The cost of scheme when commissioned in 1896 was equal to the colony’s entire annual budget.
We’d do well to remember the Snowy Mountains Scheme was started in 1949 with a ceremonial blast at Adaminaby, NSW, by then Prime Minister Ben Chifley, and completed in 1974 for a total cost of $820m, the equivalent of $6.8bn today.
In the 1949-50 federal budget, total outlays were $1.439bn. So, the final cost of the Snowy Scheme was roundly 57pc of total commonwealth spending in the year construction started.

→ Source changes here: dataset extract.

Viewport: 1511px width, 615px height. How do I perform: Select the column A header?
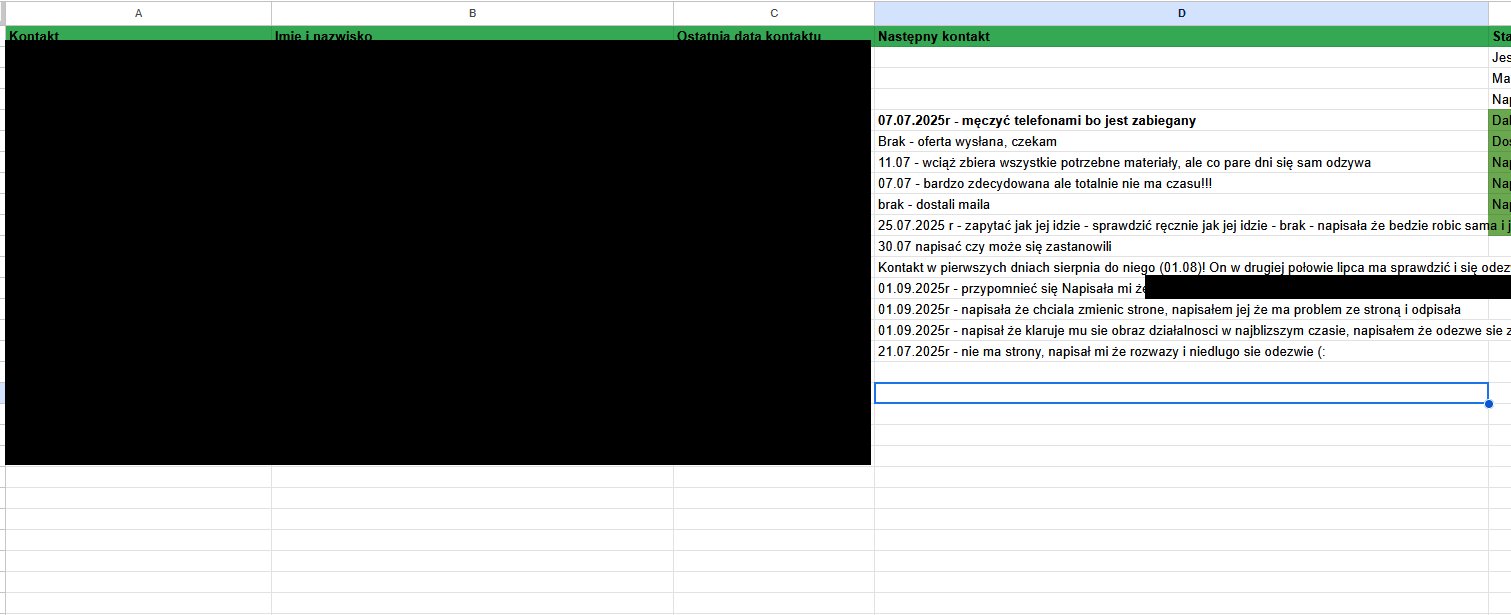pyautogui.click(x=138, y=13)
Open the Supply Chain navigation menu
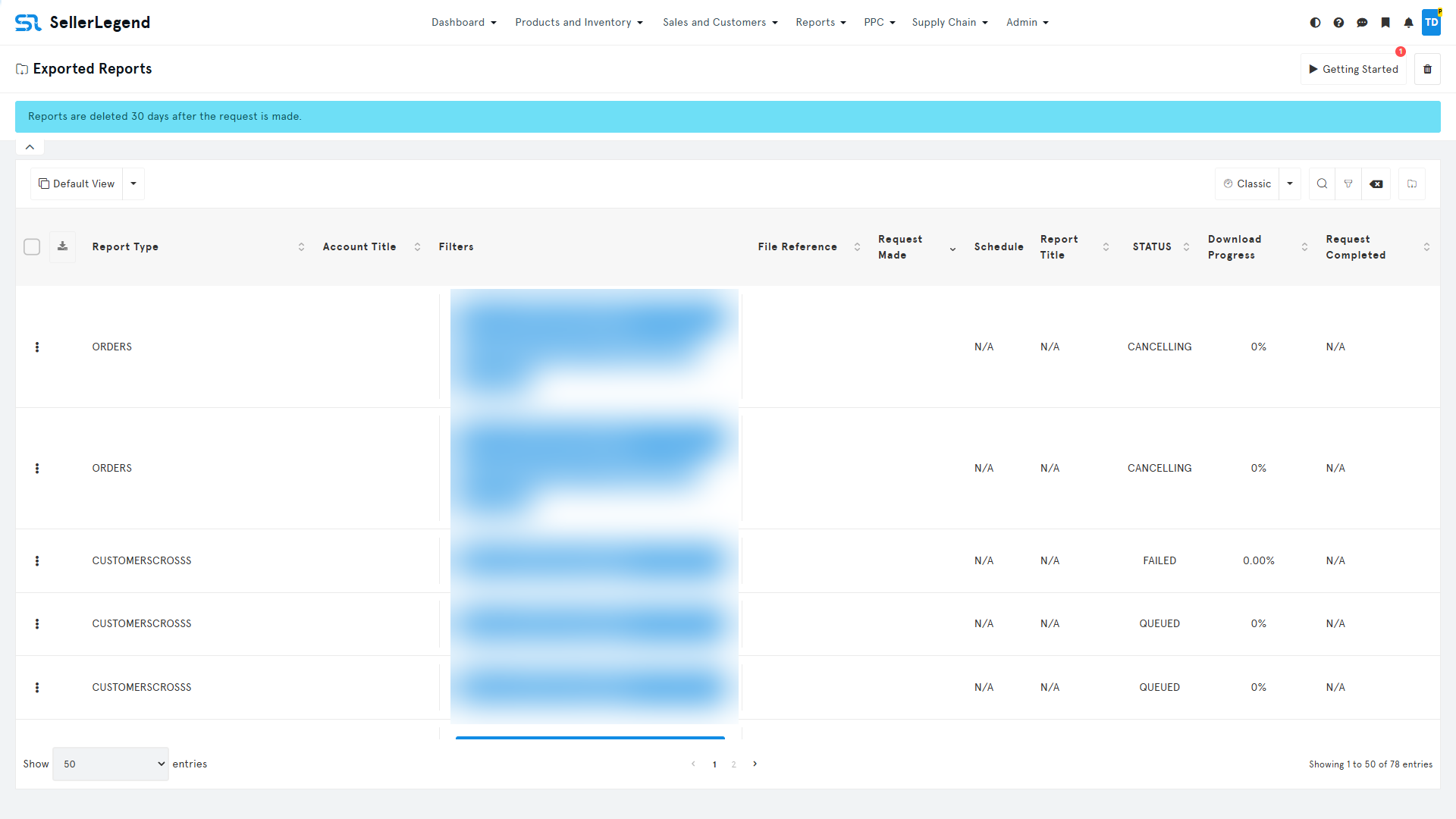The width and height of the screenshot is (1456, 819). coord(949,22)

The equivalent commitment today would be $278.5bn in the 2018-19 Budget of $488.6bn.
At the time, these schemes were highly contentious.
Today, no one doubts the huge rewards these schemes they have given to our nation.
The federal government has put money on the table for Hells Gate Dam, which is actually a small step in Bradfield’s grand plan.
Whether it takes five years or 50 years, we should start the process to construct the Bradfield Scheme.
We should construct the Bradfield Scheme well before we build a bullet train from Sydney to Melbourne - for which recent cost estimates for stage one are close to $50 billion.
We should build the Bradfield Scheme to meet the needs of a further 20 million people who’ll be part of Australia’s future population, who won’t be able to live in Sydney or Melbourne.
We should build the scheme to secure water for our growing population and support Australia’s agricultural industries.
Estimates to build the Bradfield Scheme range from $15bn upward, depending on the extent of distribution system, and leading infrastructure and financial experts believe it could be self-funding with no risk to taxpayers.
As a first step, federal support is needed to establish an authority, similar to the Tennessee Valley Authority, on which the Snowy Mountains Hydroelectric Authority was based.
With the Bradfield Scheme in play we could be one of the greatest agricultural exporters in the world.